Eu sou uma filha da mãe.
Filha da mãe de carteirinha.
Uma filha da mãe incorrigível.
Sou daquelas que viaja para o outro lado do mundo, e em cada restaurante que passa, sente saudades do tempero de casa.
Daquelas que, no mais leve resfriado, corre para farmácia caseira da mãe, em busca de um chá milagroso, ou de um carinho, que passa.
Sou do tipo que acredita que mãe tem solução pra tudo!
( E não tem?)
Minha mãe não tem o direito de ficar doente, nem de viajar sozinha.
Porque, se ficar doente, se demorar pra voltar pra casa, se viajar (!!!!), o mundo fica de pernas pro ar, a Terra começa a girar ao contrário no Sistema Solar.
Não entendo filho que não admira a mãe. Filho que fica anos sem falar com ela. Ou que discorda de tudo que ela faz.
Não posso admitir um filho que não ame e respeite a mãe que tem.
É que no meu mundo perfeito, mãe é colo, calor, aconchego, paciência, morada.
Todas as mães do mundo deveriam ser como a mãe que eu tenho.
Ela é psicóloga, médica, enfermeira, conselheira, chef de cozinha, juíza e advogada.
Ela é o sol e nós, os planetas.
Não importa se adotiva, se nova, se velha, se bela, se branca, preta, amarela. É o pilar que sustenta uma família.
Sei que meus parâmetros podem estar equivocados, e que há muitas mães por aí que não amam seus filhos, e muitos filhos que não amam suas mães.
Talvez resida nisso, a raiz do mal do mundo, uma natureza do lado avesso, onde o ventre não foi um ninho, onde o cordão umbilical não foi um elo de carinho.
Talvez, dos filhos sem mães, das mães sem filhos, tenha se originado a tristeza. Porque, onde há uma mãe de verdade, há sem dúvidas, felicidade.
Sei que a psicologia manda criarmos asas, sei que é preciso desprender laços, ter vida própria, libertar-se.
Mas nós, filhos da mãe, sabemos que por maiores que sejam as asas que nos fazem voar, são as raízes que nos sustentam, na base de nossa existência, no local que chamamos de lar.
Eu sou uma filha da mãe de nascença, e minha mãe não tem o direito de ficar velha (ela sempre será jovem de ideias), muito menos de morrer!!
Já que me criou assim, tão dependente dela, que aguente agora minha condição.
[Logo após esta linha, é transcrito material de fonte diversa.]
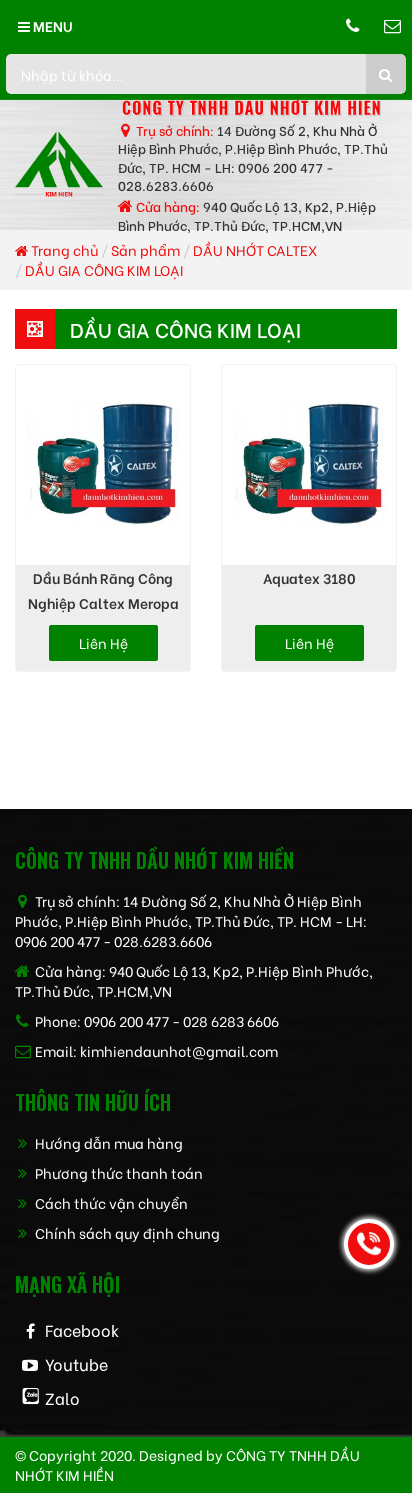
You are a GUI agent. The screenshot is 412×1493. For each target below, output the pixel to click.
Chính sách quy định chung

Sou filha da mãe, e não abro mão.
Só espero seguir o exemplo dela, ser tão amada e respeitada, ser tão forte e ter um coração tão grande.
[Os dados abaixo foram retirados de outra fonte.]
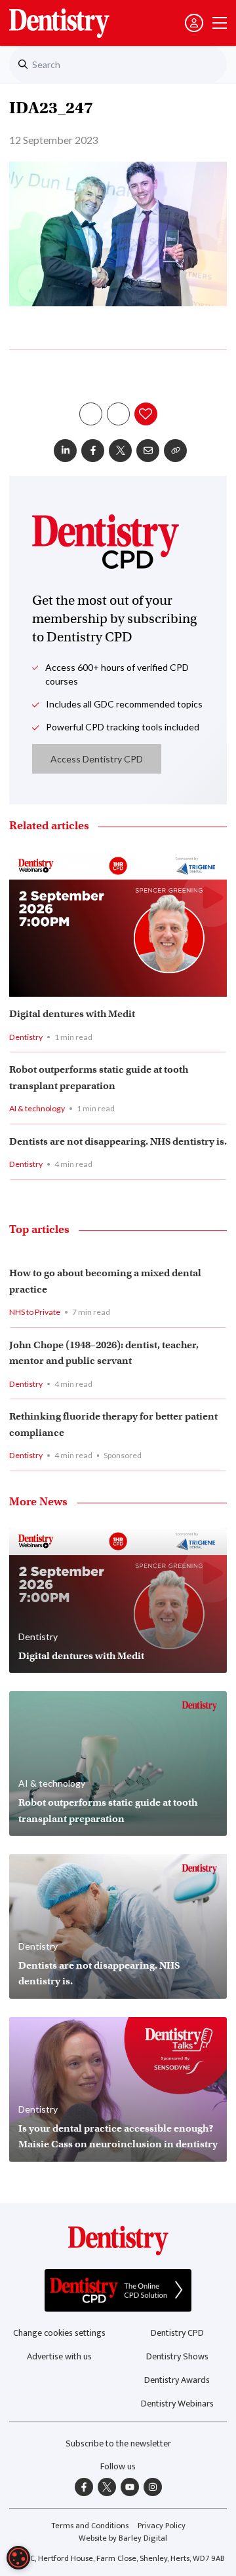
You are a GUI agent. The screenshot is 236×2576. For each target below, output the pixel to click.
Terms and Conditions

Sou uma filha da mãe confessa, e espero que, um dia, eu mereça que minha filha também seja!
Beijo, meus amores!

terça-feira, 11 de março de 2014

Mudança de estação

A bem da verdade, felicidade é uma questão de perspectiva. Chorar por menos um verão, ou sorrir, por mais um outono. Lamentar a folha que se foi, ou agradecer pelas raízes que permanecem.